Fast forward to now. I finally have my own house, something I eagerly (and often with a bad attitude) wanted for years and God graciously decided to give me in His own good time. Only, bringing extra suitcases full of dishes is not free and requires some level of commitment to staying where you are staying. And as for me, well, right now my mindset is that I’d like to stay here till I die (and I’d like that to be quite a long time from now...).
Yet, my visa has to be renewed every three years and it’s not guaranteed that it will go through. This is normally something that eats me alive with worry if I’m not 24/7 choosing to trust God with it - which is not easy and I don’t always do. And it hasn’t been easy lately - I can’t even leave the house, let alone travel internationally, and although I have about 15 months left on my visa, it’s still scary.
So please keep praying for me. I naturally want to ask that you pray that I can stay here (I always want to add “forever” but that always reminds me that Heaven is a WAY better place for that word) - and please do.
But please, pray that I can trust God with today and with all the tomorrows and that I want him more than security and more than service and more even than all of the people that I love SO much. Pray that I can see this as something more wonderful and not some kind of miserable duty (see the blog post I shared the other day about whether surrender should be dreaded or not...). Pray that I can have the right attitude toward my family in Christ here and not depend on them for the security and stability only God should give me and that I can love them in the right way. Please pray for endurance as this isn’t something that is easily or quickly resolved.

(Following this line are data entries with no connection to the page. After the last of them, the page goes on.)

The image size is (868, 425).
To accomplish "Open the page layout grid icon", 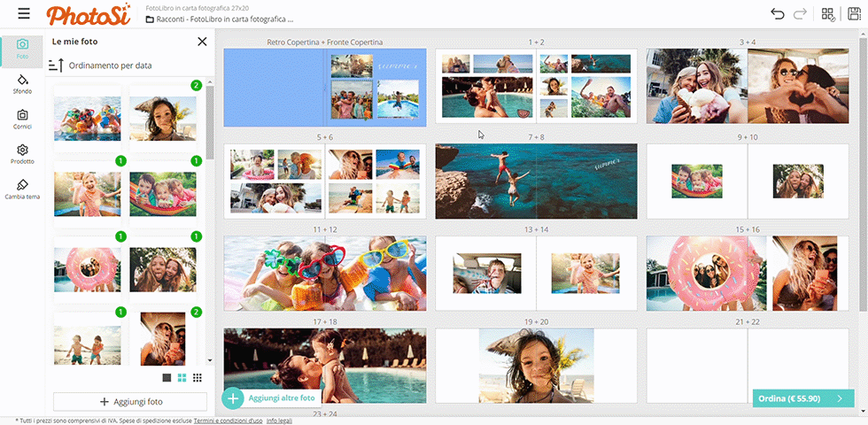I will [828, 13].

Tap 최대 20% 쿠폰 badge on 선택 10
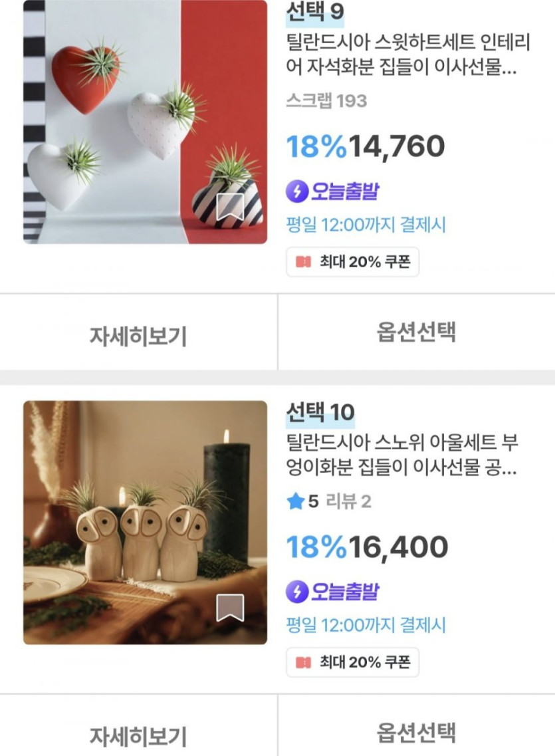pyautogui.click(x=353, y=662)
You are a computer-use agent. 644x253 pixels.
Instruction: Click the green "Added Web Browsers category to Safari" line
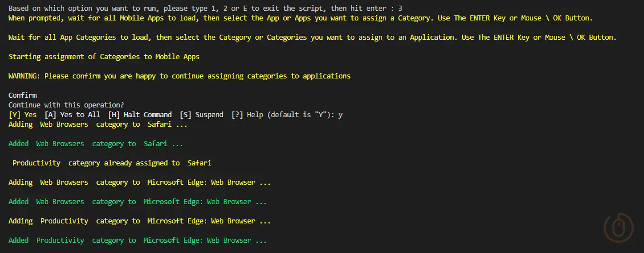tap(95, 144)
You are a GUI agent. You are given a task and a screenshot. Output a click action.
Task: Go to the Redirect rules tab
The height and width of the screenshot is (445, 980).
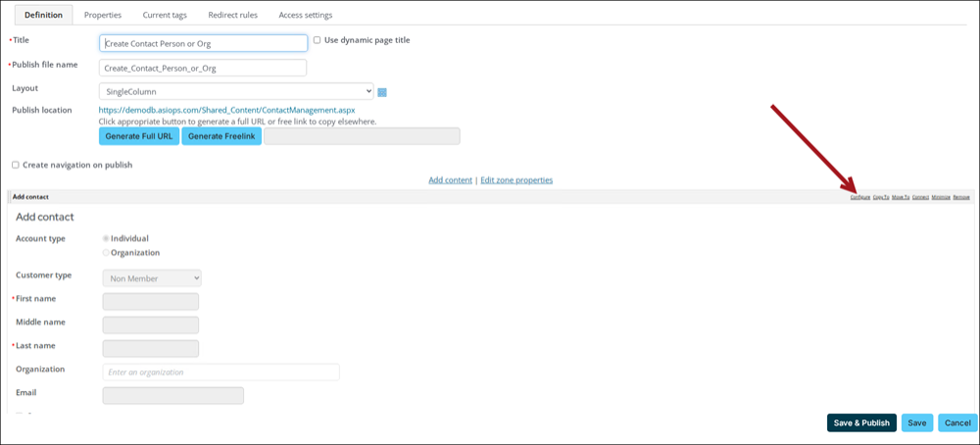tap(235, 16)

Also, please keep praying for patience. They say that’s dangerous but I’ve already got all the situations where I need to practice it. I’m just lacking the actual patience itself...and if you want to tell me all about how Emmett the Lego can fly - WHILE I AM USING THE BATHROOM - or some other such nonsense, you will probably see that for yourself. 

Day 21: Today we started a craft I found on FB, only to realize that tempera paint does not at all stick to foam trays. Guess we will be trying it again with cardboard. I’m sure the kids won’t mind; they LOOOOVE painting. My enthusiasm for them painting is just a tiny bit less, because cleanup...but it does keep them busy and entertained!


Lockie is growing! He does love his milk.